Nothing had been badly handled in Camillo Eitzen in terms of violating rules or dispositions that can be questioned. The markets became bad, and we had too much debt. However, without losing confidence in the shipping world, it is possible to come back

Axel C. Eitzen

With the acquisition of Herning Shipping together with the two Norwegian partners, today Eitzen is back with 12 chemical tankers, 12 employees at Amerika Plads and a subsidiary in France with six employees. The carrier has been a thorn in the side of the previous owner with one deficit after another. Most recently in 2017, where the deficit landed at USD 74 million.

Sources in the market have pointed out that the sale price must have been good. Although Eitzen will not disclose the acquisition price, it was a "willing seller" as he says.

"So you, naturally, try to secure a better cost price than if it was a willing buyer."

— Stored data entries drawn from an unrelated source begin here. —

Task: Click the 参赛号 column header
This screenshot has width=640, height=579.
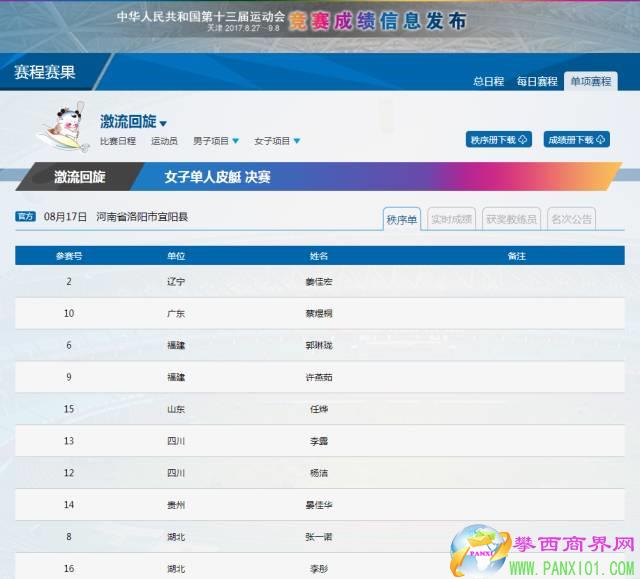Action: click(68, 256)
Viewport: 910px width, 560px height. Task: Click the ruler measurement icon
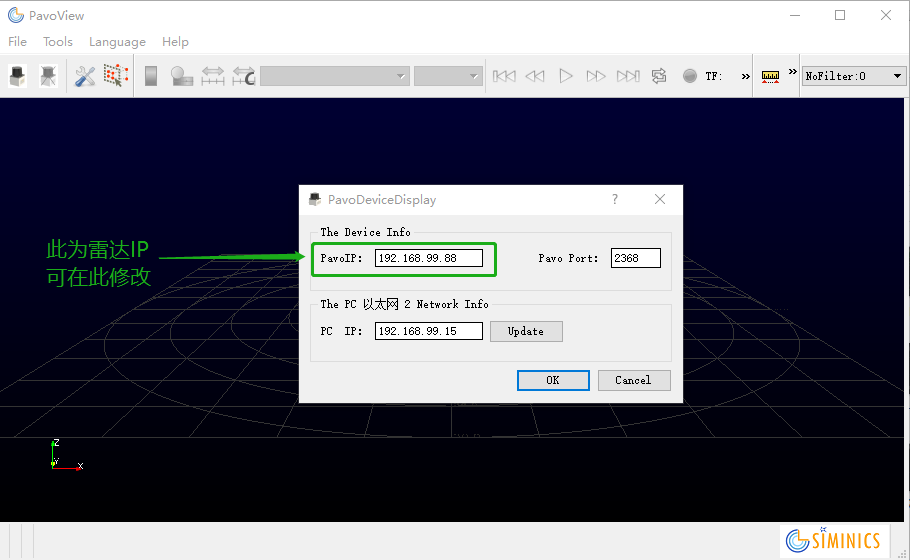(x=770, y=76)
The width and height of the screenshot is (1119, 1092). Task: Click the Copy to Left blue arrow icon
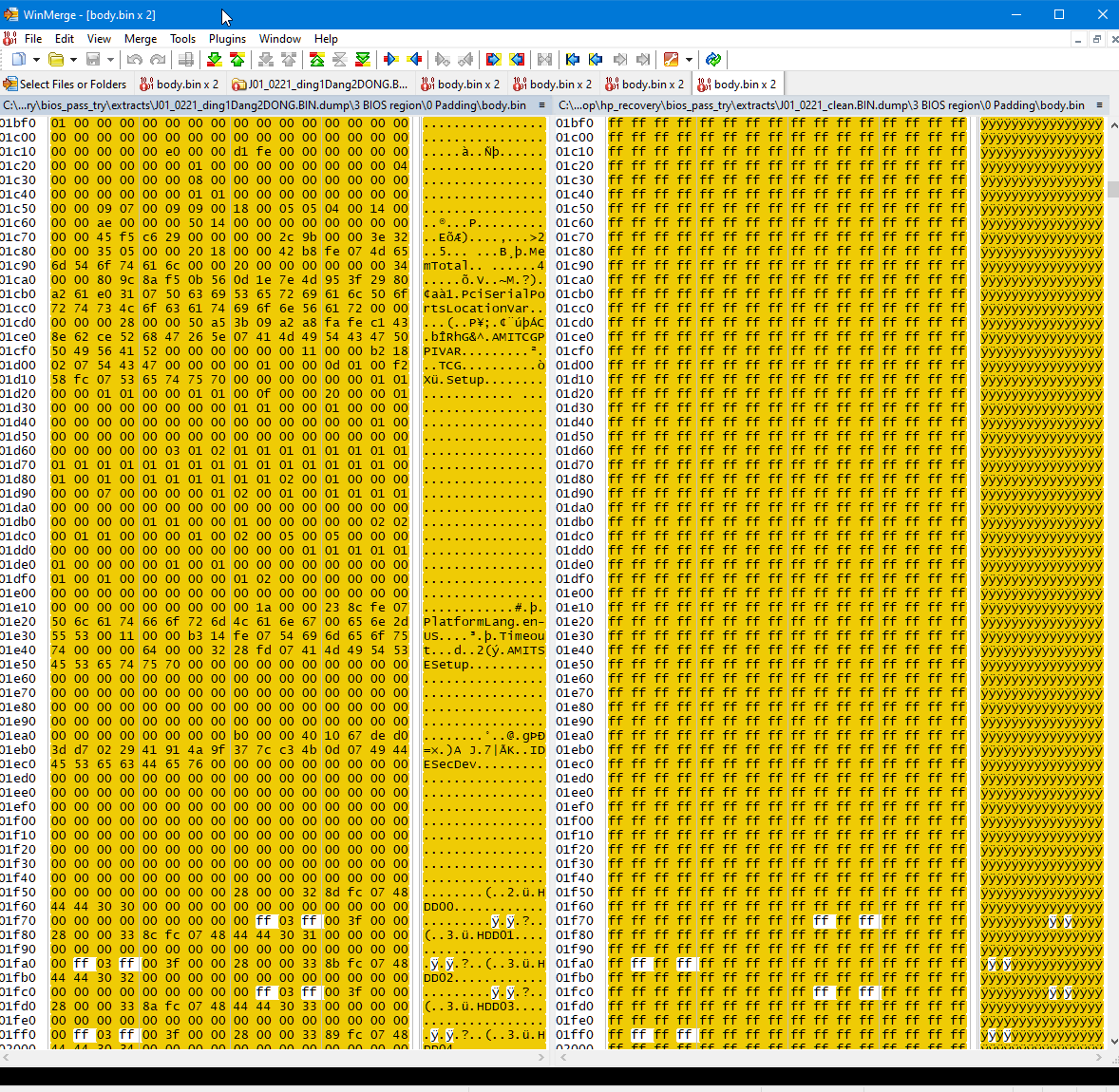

Eitzen and partners, among other things, sought to get the chartering division on board and succeeded. Today, former Herning employers sit at the office of Christiania Shipping. A second critical factor was that Swedish bank SEB impaired the loan to the carrier by USD 144.9 million, so the debt ratio in the carrier is at a good level today, according to Eitzen, when measuring ship values in the market.

Is there anything you would have done differently today?

"There is often something. However, I believe I would have done most things the same way. To build up these organizations across different markets. However, in retrospect, I would have had lower debts in both the companies and privately. That was what made us go down, and that was certainly an experience that will be important to take on board as we move on as Christiania."